Miss you too. Emmet is starting to drive me crazy with stupid jokes not so cleverly aimed at me. Starting to cloud over, pick you up after school. Love E
I felt my heart soar at the thought of being able to see Edward after school. Because of the continuously forecasted sunny skies, the Cullen's had all decided to go hunting up in the Rocky Mountains in the Banff region. I hadn't seen Edward since Sunday night. I'd fallen asleep in his arms but when I woke up, he had gone, leaving behind an incredibly apologetic letter about his absence, and my favourite sky blue button up shirt that he had been wearing the day before, a shirt which I was wearing now. I turned my gaze to the window that I always sat next to. Edward was right, it was starting to cloud over nicely. Good ol' reliable forks. I pulled the collar up to my nose and inhaled my favourite scent.
Maybe you should come sooner. I don't need to go to Social. No one needs to go to social. Ever. B
After I send the message I know not to get my hopes up. Edward would never let me skip a class unless it was for a really good reason. I love him and his over protectiveness. He always is looking out for me, but sometimes he tried a little to hard to keep me safe. He was terrified that he was going to hurt me if we ever went to far in our personal relationship. I knew that he wouldn't, no that he couldn't hurt me but he seemed to believe otherwise. He would always push me back just before the getting was about to get good. A girl can only have so much pent up sexual frustration you know? I glanced up at the clock. Still ten minutes left in class. What kind of stupid school has hour and a half long classes? 'fuuuuuuuuuuuck' I groaned under my breath as I laid my head down on my desk.
Maybe you don't need to go to social. See you in 10. E.
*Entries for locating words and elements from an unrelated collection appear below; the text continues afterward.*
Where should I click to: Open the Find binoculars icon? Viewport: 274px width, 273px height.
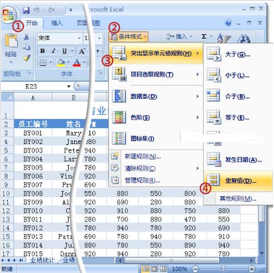(244, 39)
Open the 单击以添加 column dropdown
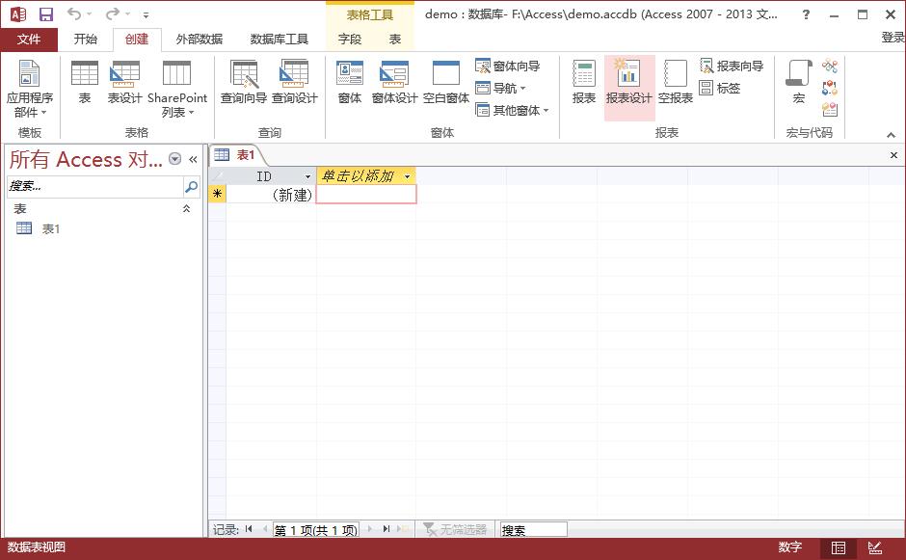This screenshot has width=906, height=560. 408,176
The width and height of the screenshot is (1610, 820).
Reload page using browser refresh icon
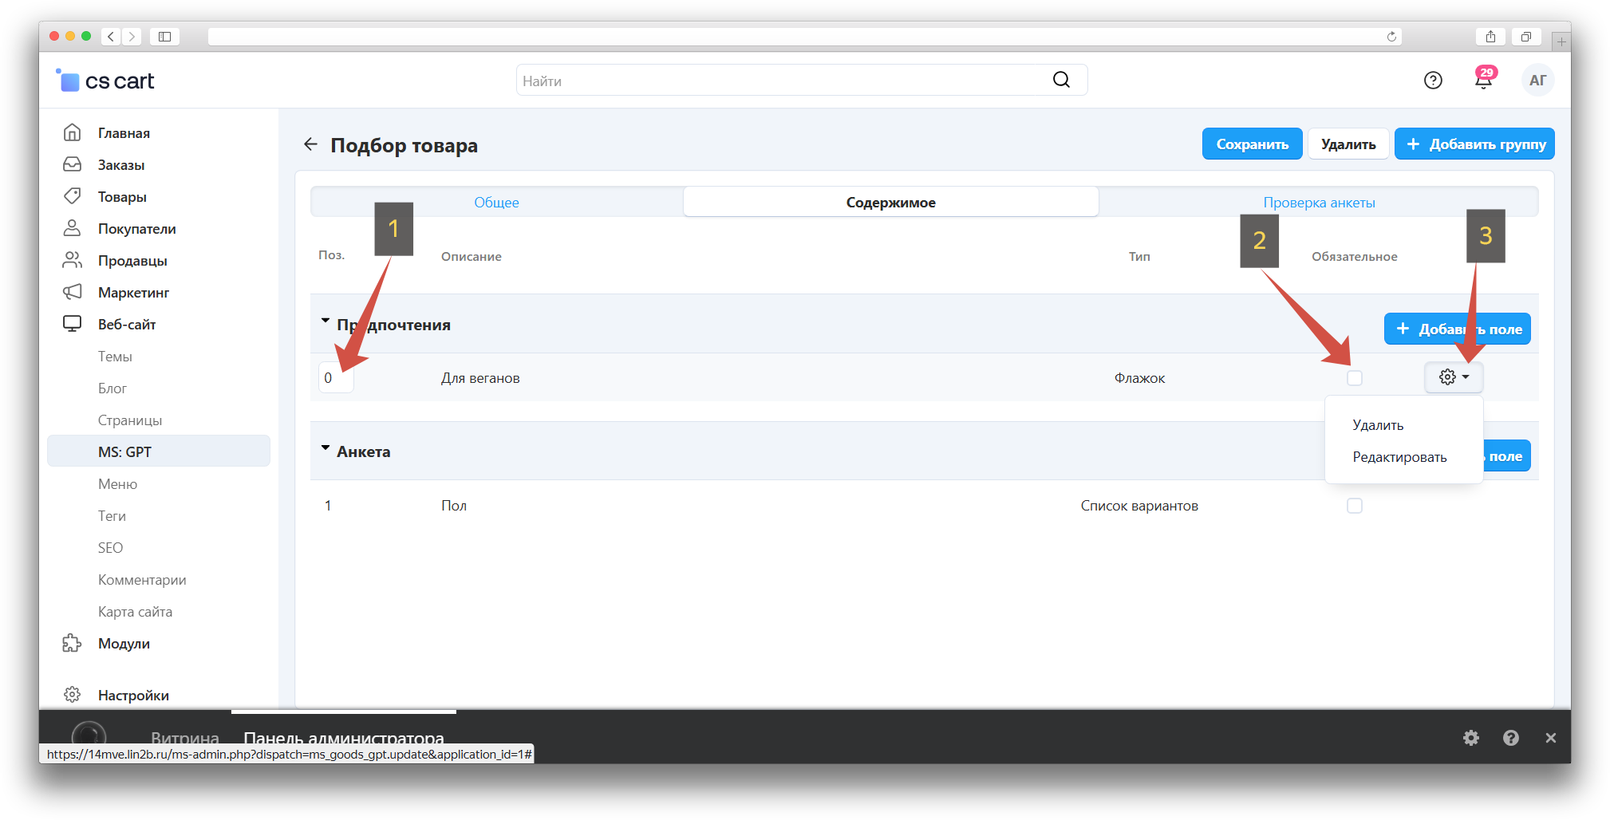(1391, 37)

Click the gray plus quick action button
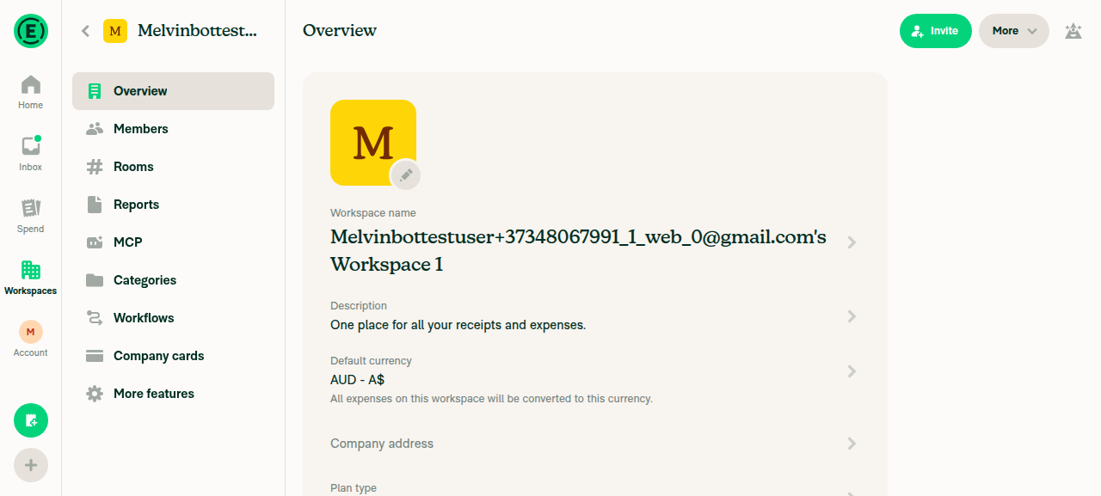coord(31,465)
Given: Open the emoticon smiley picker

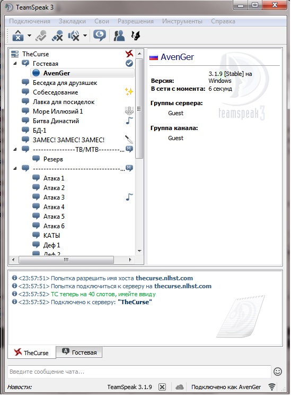Looking at the screenshot, I should point(278,372).
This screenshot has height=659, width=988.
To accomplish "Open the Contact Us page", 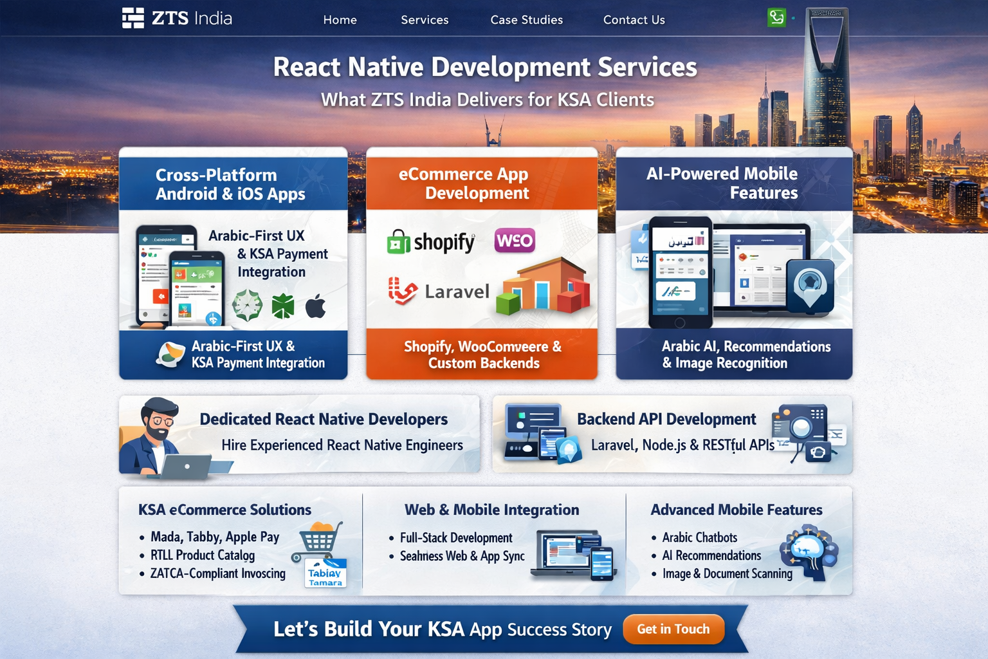I will click(634, 20).
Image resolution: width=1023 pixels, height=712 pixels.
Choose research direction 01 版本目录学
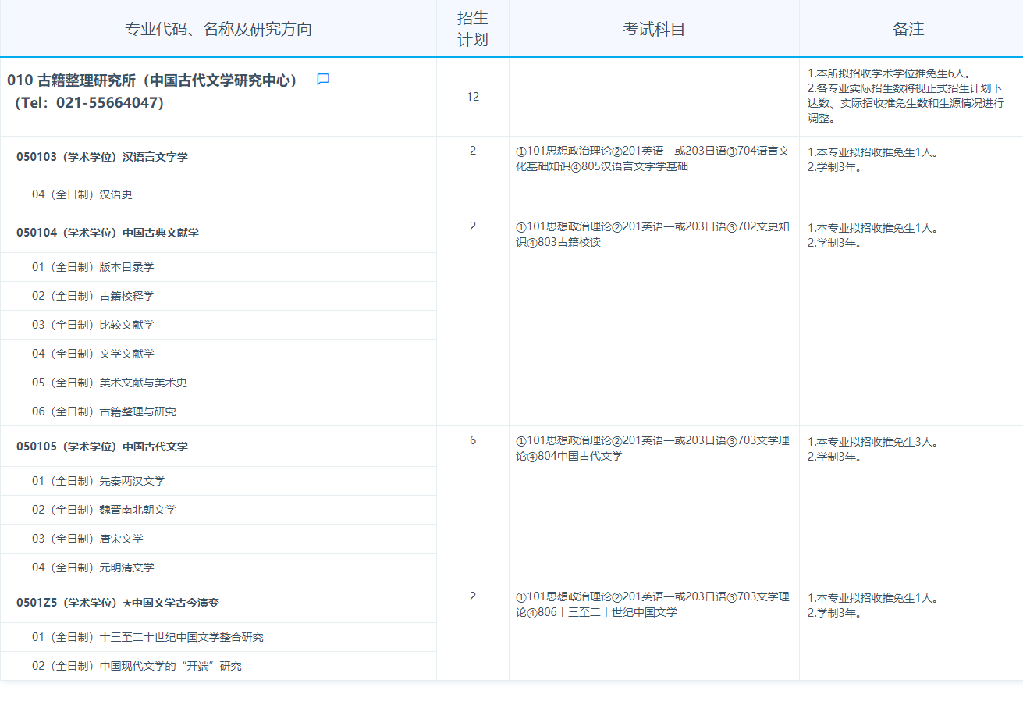pos(93,267)
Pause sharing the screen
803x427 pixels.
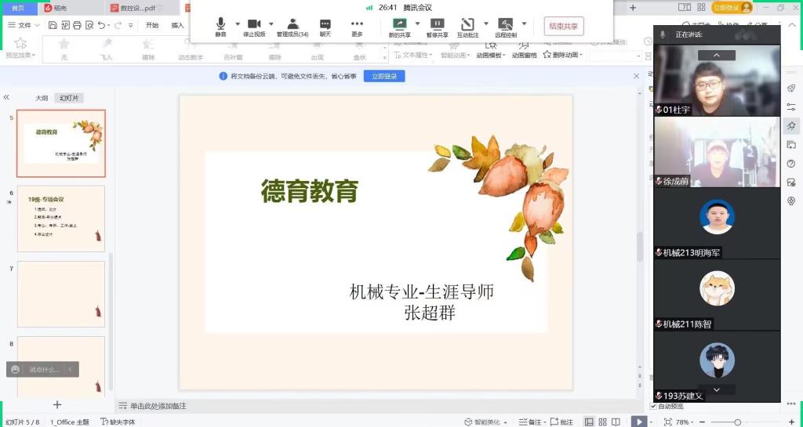438,27
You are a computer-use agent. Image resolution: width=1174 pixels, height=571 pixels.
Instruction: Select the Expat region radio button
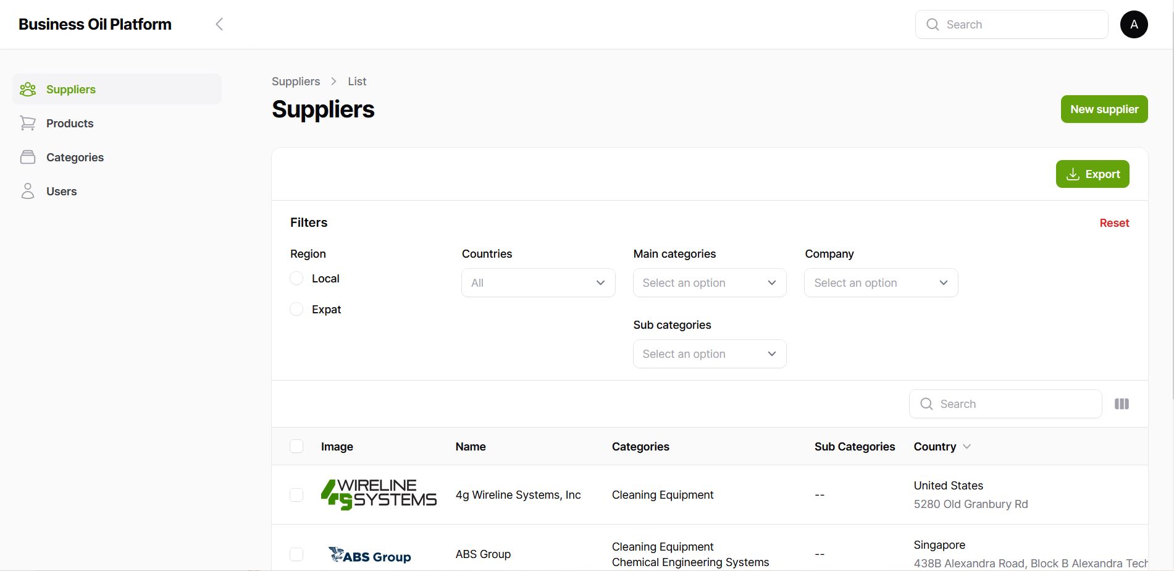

What the fuck? In the eight months that Edward and I have been together never has he condoned skipping class. Ever. He must of hit his head really hard on a mountain or something while he was up in Canada. Oh well, best not to pry. I slowly start to gather my books into my ridiculously unpractical messenger bag (Silly Alice. Honestly the girl is crazy. My shoulder hasn't stopped hurting since I got the damned thing). I scanned the room to see that other students were doing the same, trying to put there items away as slowly as possible, so that they didn't have to keep working on the ridiculously tedious worksheet.
The last week of classes before exams were always useless, nothing new was learned and no extra information was gained. All week we had only been getting review worksheets and doing pretty much nothing. Pretty much no one was coming to class, especially bio it being a thirty level course full of seniors no one could be bothered to show up. Even Mr. Banner wasn't paying us much attention. He pretty much just sat at the front of class and played around on his computer, only glancing up when asked the occasional question by a confused student. I stared at the clock willing the second hand to pick up its pace.
Five minutes remained in class as my mind wandered from the building to the parking lot where my gorgeous vampire boyfriend was most likely waiting. God the things I would do to him if he would let me. I suppose one can only dream….Or can they?